Democrats, Republicans, and the White House all supported a second round of stimulus checks in earlier talks on a relief deal. But the popular provision is missing from the most recent proposals lawmakers are negotiating.
The reasons? Politics and money, according to experts.
Stalled since before the election, negotiations resumed this week after a bipartisan group of lawmakers on Tuesday introduced a $908 billion bipartisan proposal — one without stimulus checks. Democratic leaders House Speaker Nancy Pelosi (D-CA) and Senate Minority Leader Chuck Schumer (D-NY) backed the proposal, even though their previous offers included direct payments to Americans.
“They made a determination of how high they could go with the possibility that they could build enough support in the Senate to avoid a filibuster to get a package through,” Norman Ornstein, a scholar at the American Enterprise Institute, told Yahoo Money. “The $908 billion is where they came out.”
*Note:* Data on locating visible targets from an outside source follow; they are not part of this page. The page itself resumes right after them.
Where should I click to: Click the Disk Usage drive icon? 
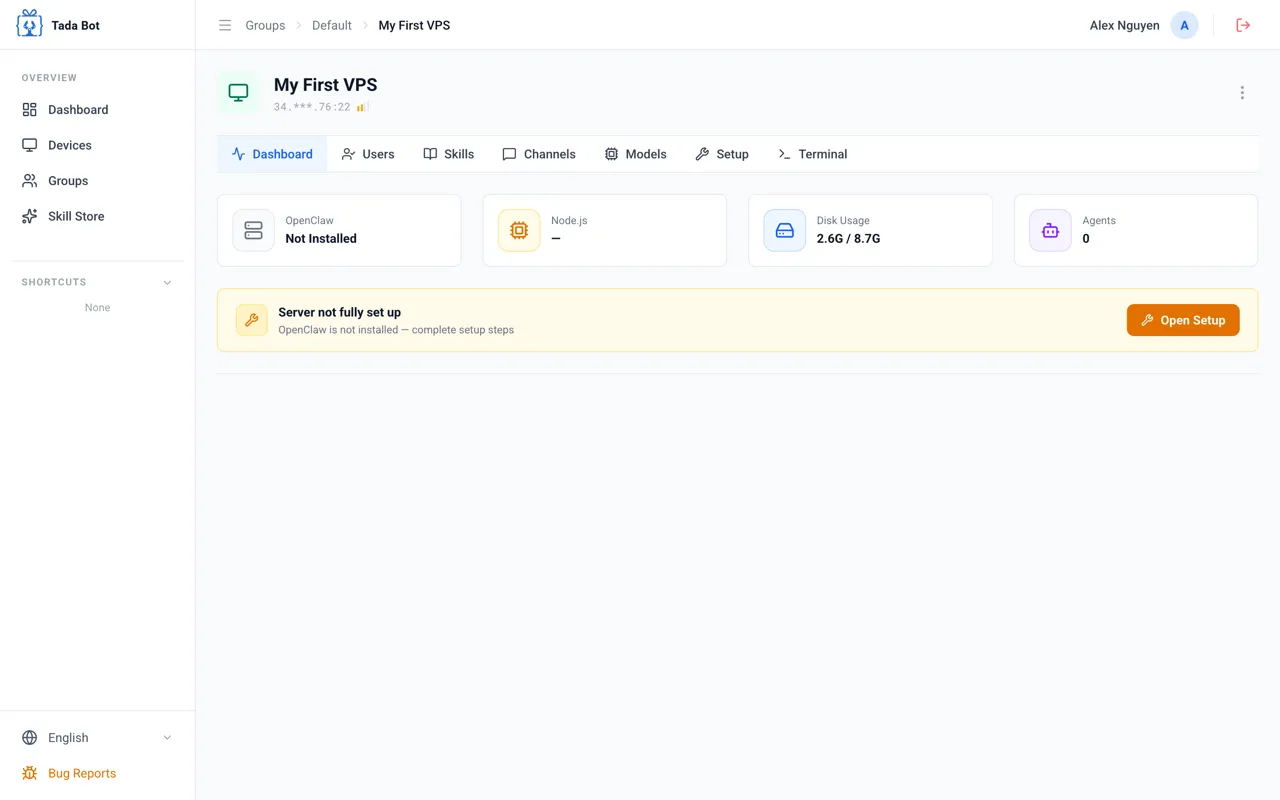785,230
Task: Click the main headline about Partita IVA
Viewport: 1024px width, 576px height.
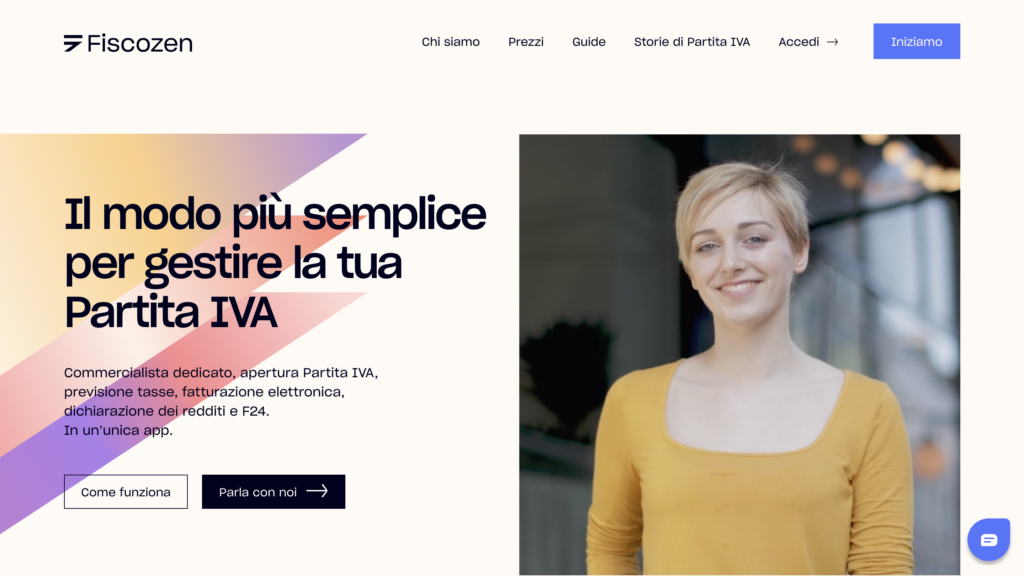Action: coord(275,263)
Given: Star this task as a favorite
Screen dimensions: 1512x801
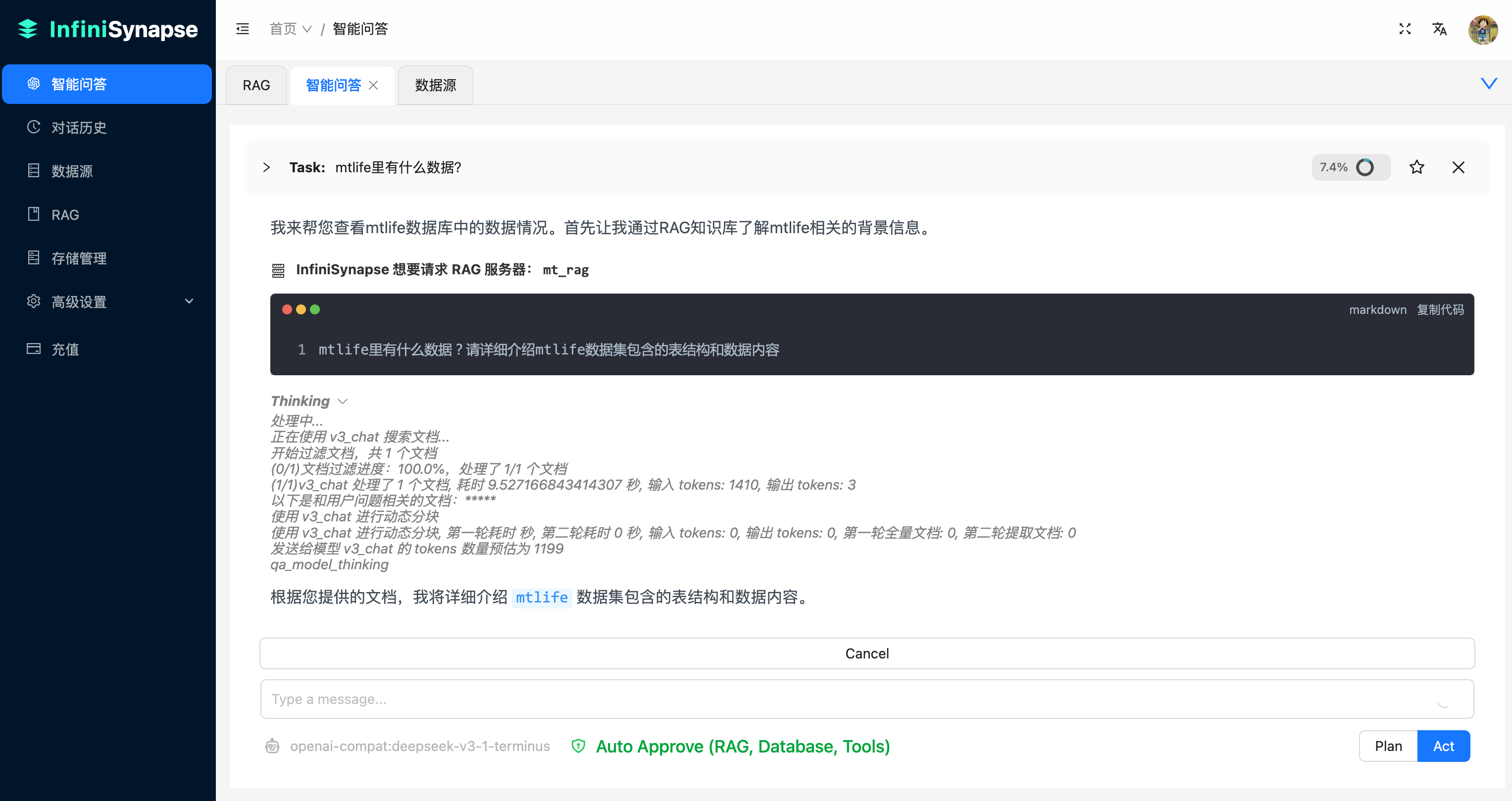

Also on Tuesday, Senate Majority Leader Mitch McConnell (R-KY) circulated his own proposal, worth less than $500 billion, that excluded checks. McConnell’s previous two offers also didn’t include them — but his $1 trillion proposal in July did — even though the president supported the provision when Treasury Secretary Steven Mnuchin led talks before the election.
“McConnell basically wants to do the most narrow and stripped-down package that he possibly can,” Ornstein said.
‘Less of a motivating force’
While the White House pushed for a second round of stimulus checks before the election, the political motivation for that support has since faded.
“The idea of sending people a check just before the election [...] there was a real premium on that,” Dean Baker, chief economist at the Center for Economic and Policy Research, told Yahoo Money. “Now, that’s less of a motivating force.”
Before the election, President Donald Trump supported a second round of stimulus checks and encouraged an even higher price tag for the stimulus deal than the Democrats’ $2.2 trillion proposal. But in the latest phase of the negotiations, Trump has so far only said that he’ll sign McConnell’s proposal that doesn’t include them.
“Donald Trump, and the Trump administration were very eager before the election to do something that might help Trump and make him look good,” Ornstein said. “Now, [they] don't care. They're perfectly happy if they leave a scorched earth for Joe Biden.”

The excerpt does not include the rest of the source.